I've bought tickets to the upcoming Calling All Cars gig in June and will be going to the House Of Rock opening in a fortnight or so. I'm excited about these. Definately need to get to more gigs and things, but it's a start. Still no word on Soundwave Revolution but i hope I get to help out in someway, if not, I'm going to try and get to two. Just because their is way too many bands to see in one day!

So that's me for today. Feeling satisfied and happy. Ready for life to challenge me some more.

Monday, May 2, 2011

Change and Happiness

There's still a lot of change going on in my life.

Some of it is really great, some of it is fair sad and some of it we'll just have to wait and see how it turns out.

A lot of talking about faith has been happening lately. Either around me or in general conversation.

I have to admit that I have no faith in a higher power. I was brought up with a Christian upbringing so I believed in God until I was a teenager. Even when I questioned my Christian faith I still believed there was 'something', that 'something' like a higher power. Watching the world, doing what ever the hell you do when you're omnipotent.

It was coming out of my depression that actually brought me to the realisation that I can't believe in a higher power. When I was really bad and down, I felt like this blemish on existance, like nothing was ever going to go right for me because I wasn't 'meant' to exist.
So, I find comfort in the world just being what it is. That my actions and everyone elses affect my life, not some dude pressing magical buttons in the sky.
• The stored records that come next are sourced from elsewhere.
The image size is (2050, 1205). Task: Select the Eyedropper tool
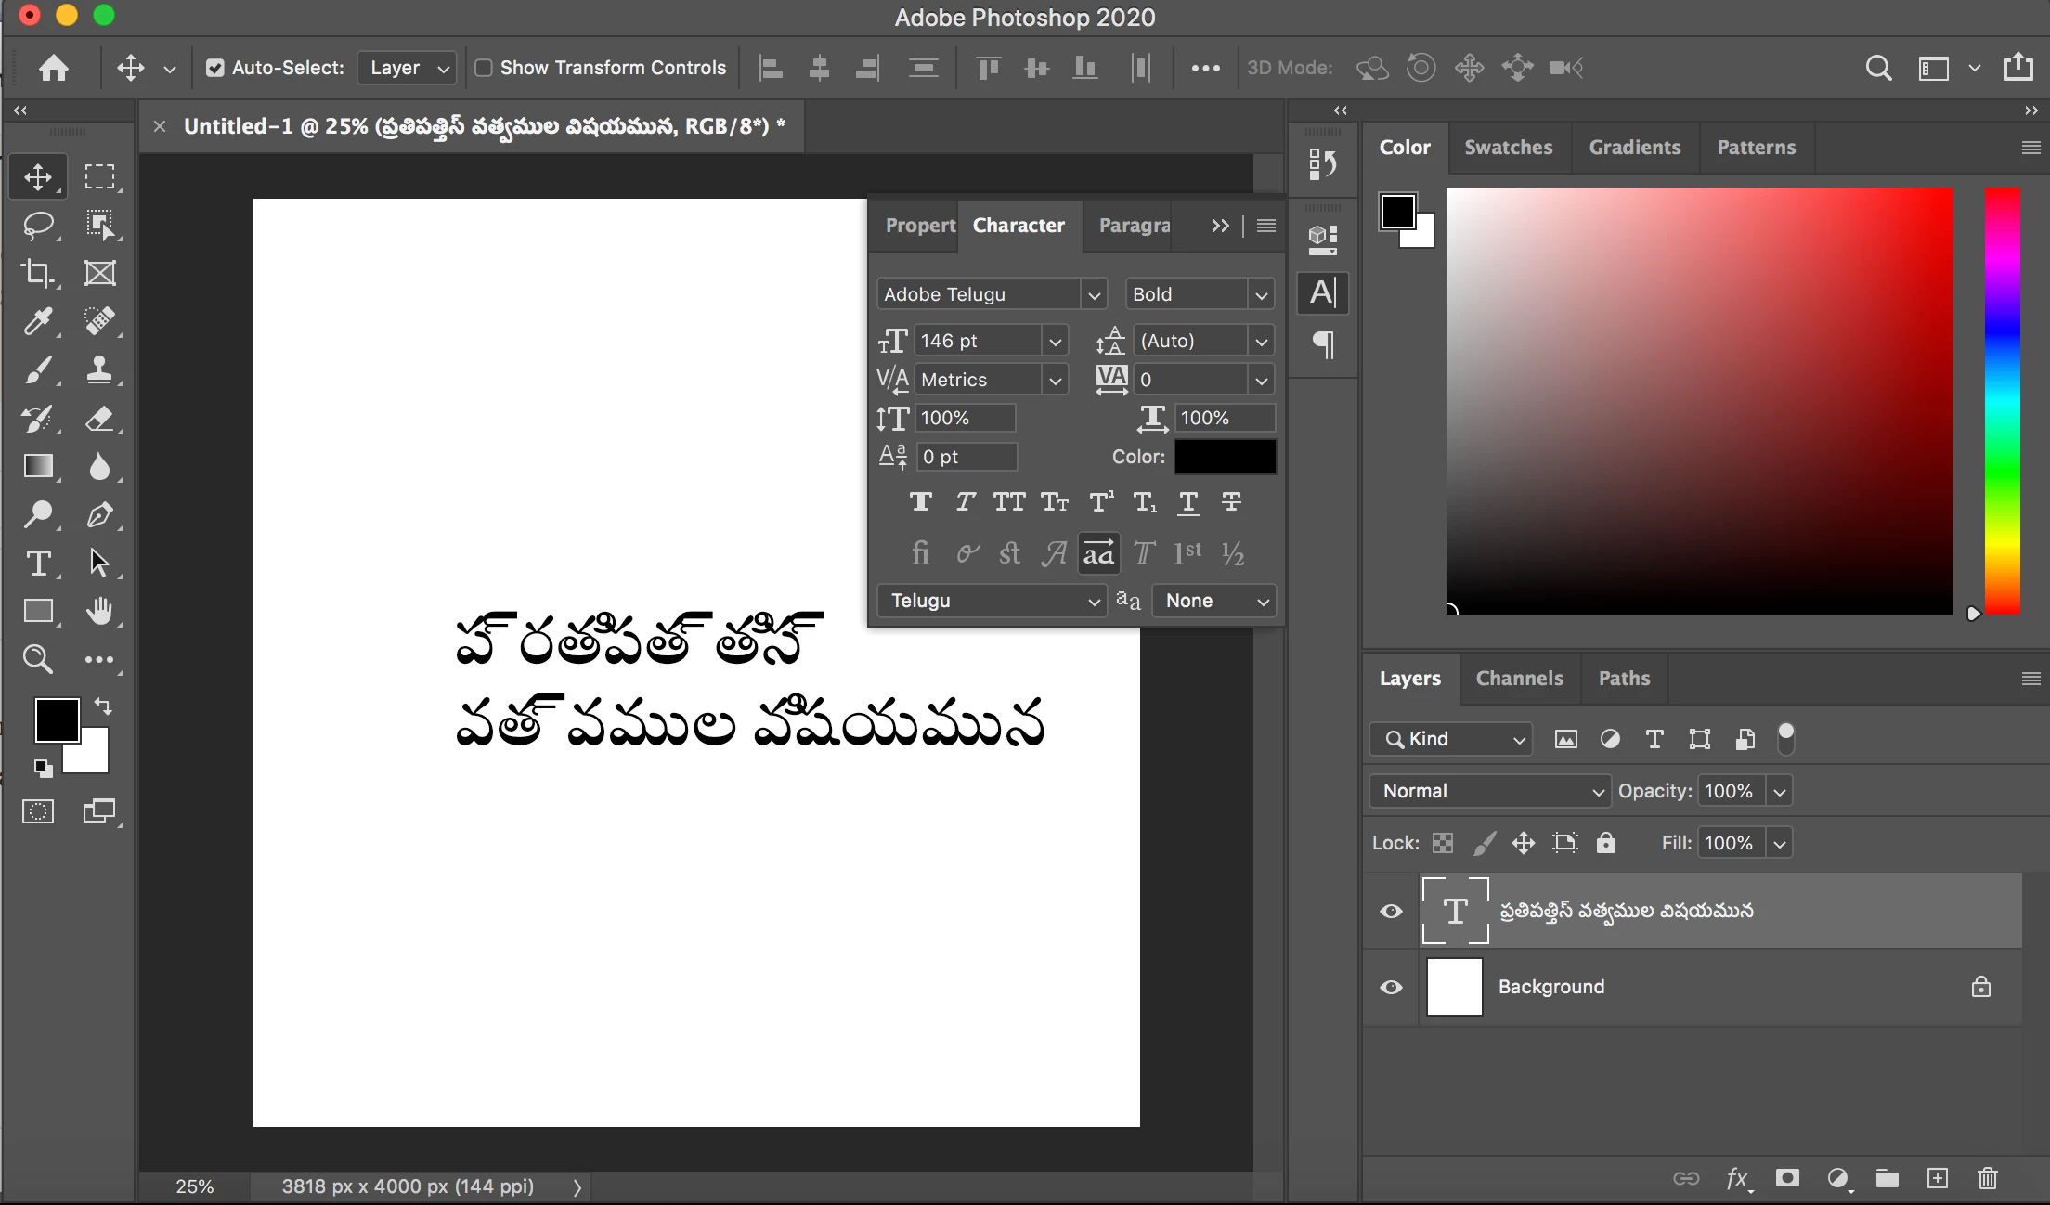click(38, 321)
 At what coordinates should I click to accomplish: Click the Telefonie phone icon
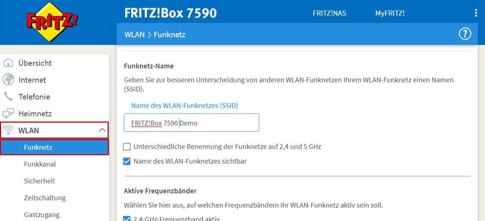(8, 97)
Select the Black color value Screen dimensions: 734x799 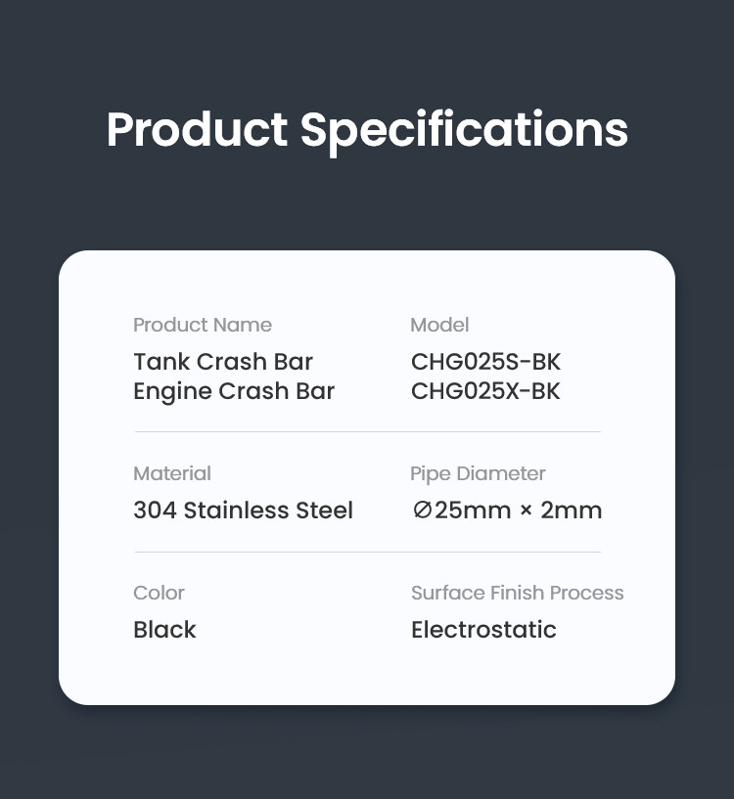point(164,630)
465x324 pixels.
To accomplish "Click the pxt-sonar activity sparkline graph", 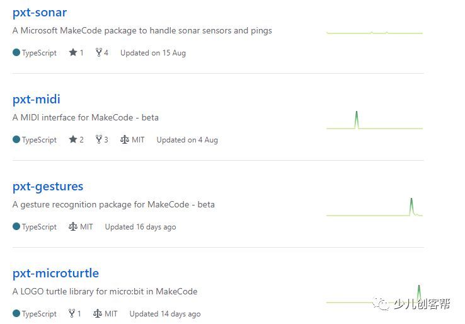I will pyautogui.click(x=374, y=32).
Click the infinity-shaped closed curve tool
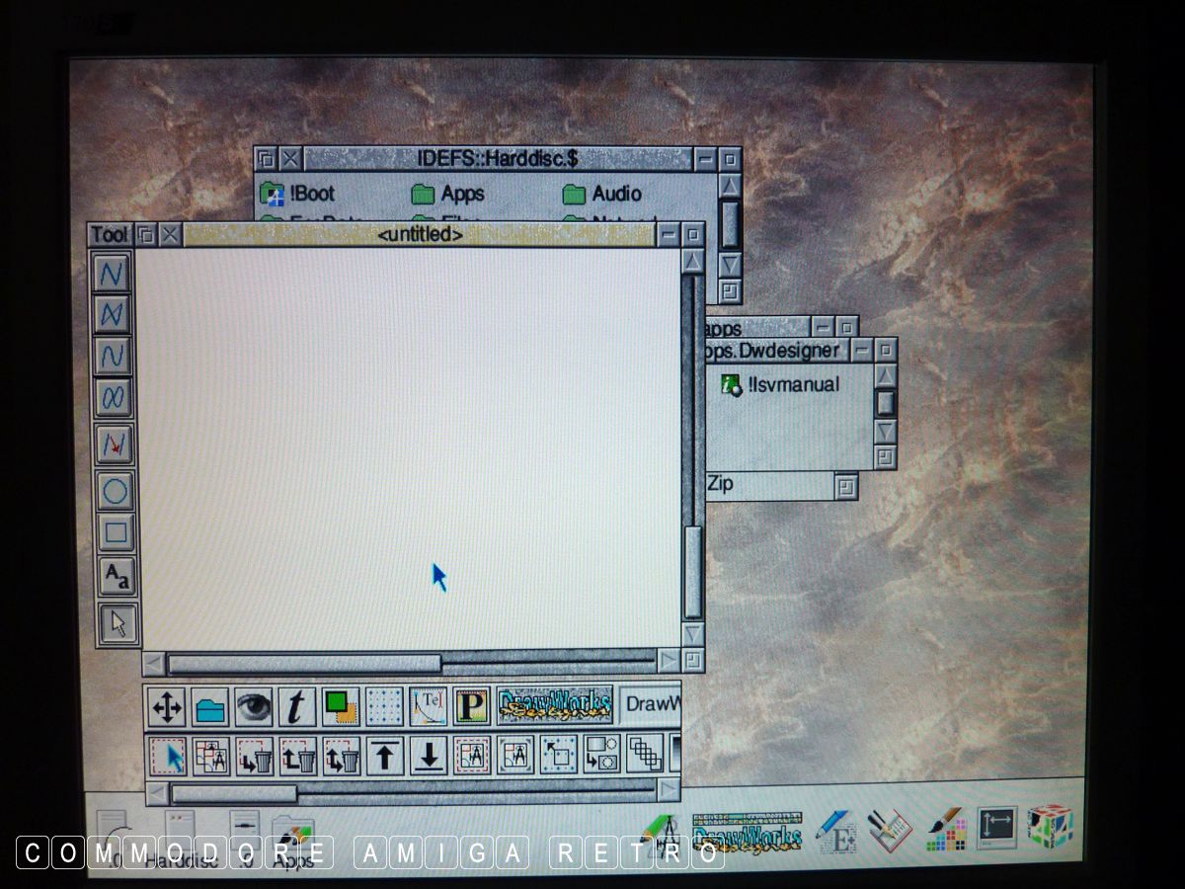 pos(114,399)
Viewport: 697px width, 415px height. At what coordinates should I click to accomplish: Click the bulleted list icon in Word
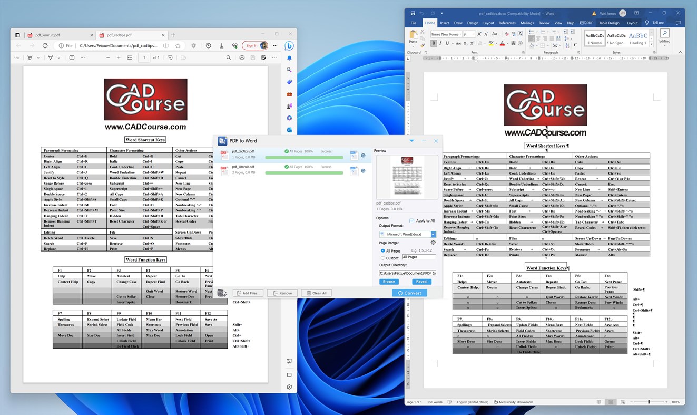(x=532, y=32)
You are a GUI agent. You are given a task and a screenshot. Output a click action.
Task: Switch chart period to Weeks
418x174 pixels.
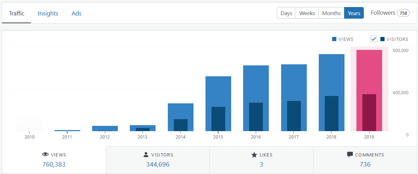point(307,13)
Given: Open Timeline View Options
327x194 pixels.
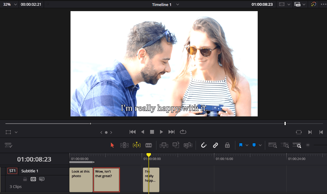Looking at the screenshot, I should click(8, 145).
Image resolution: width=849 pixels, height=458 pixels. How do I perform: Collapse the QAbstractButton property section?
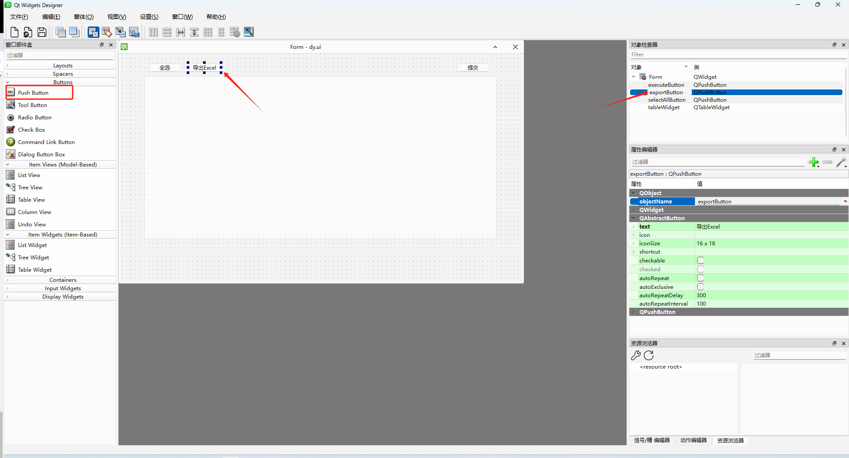pos(634,218)
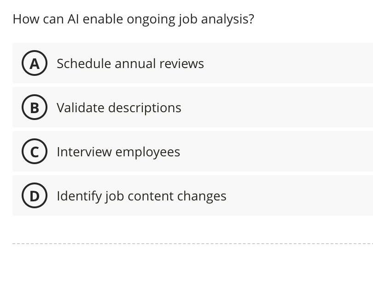Select the C badge beside Interview employees
The image size is (373, 297).
point(35,151)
I guess that comes back to change. When I had faith, I had it all wrong. Like there was someone looking out for me (but doing it fucking terribly) or that I was some lesson or cruel joke. That this God who looks out for everyone else and made everyone I love so full of potential and so awesome and myself such a piece of shit. Whenever change came I either loved it, thrived on the challenge and enjoyed the drama or I crashed and couldn't cope.

Right now I'm swaying between the two poles. Part of me is loving this. A lot of the change is positive. However it has brought up a lot of past issues for me. I have weird waves of paranoia that things are going to play out for me like they have before. I've actually been dreaming about things I had long forgotten about. It's like my own issues have become nagging parasites in my brain mocking me. Feeding off my paranoia and pain. All I can do is wait it out. See my shrink, try to live my daily life. I know that I cannot predict the future, nor can I change the past. It is almost like my subconcious is acting as a self defense mechanism. Screaming at me 'learn from your mistakes. This has happened before!' Truth is though, I haven't been through anything like this before.

I haven't finished a degree.
I haven't moved in with a boyfriend.
I haven't successfully found a house to like and stay in without my big sister (since I left home)
I haven't had hope for a future I desire

I hope to achieve many things in the next year and it all means change. I'm pretty happy about it but I guess I thought I'd let my head ramble for a bit.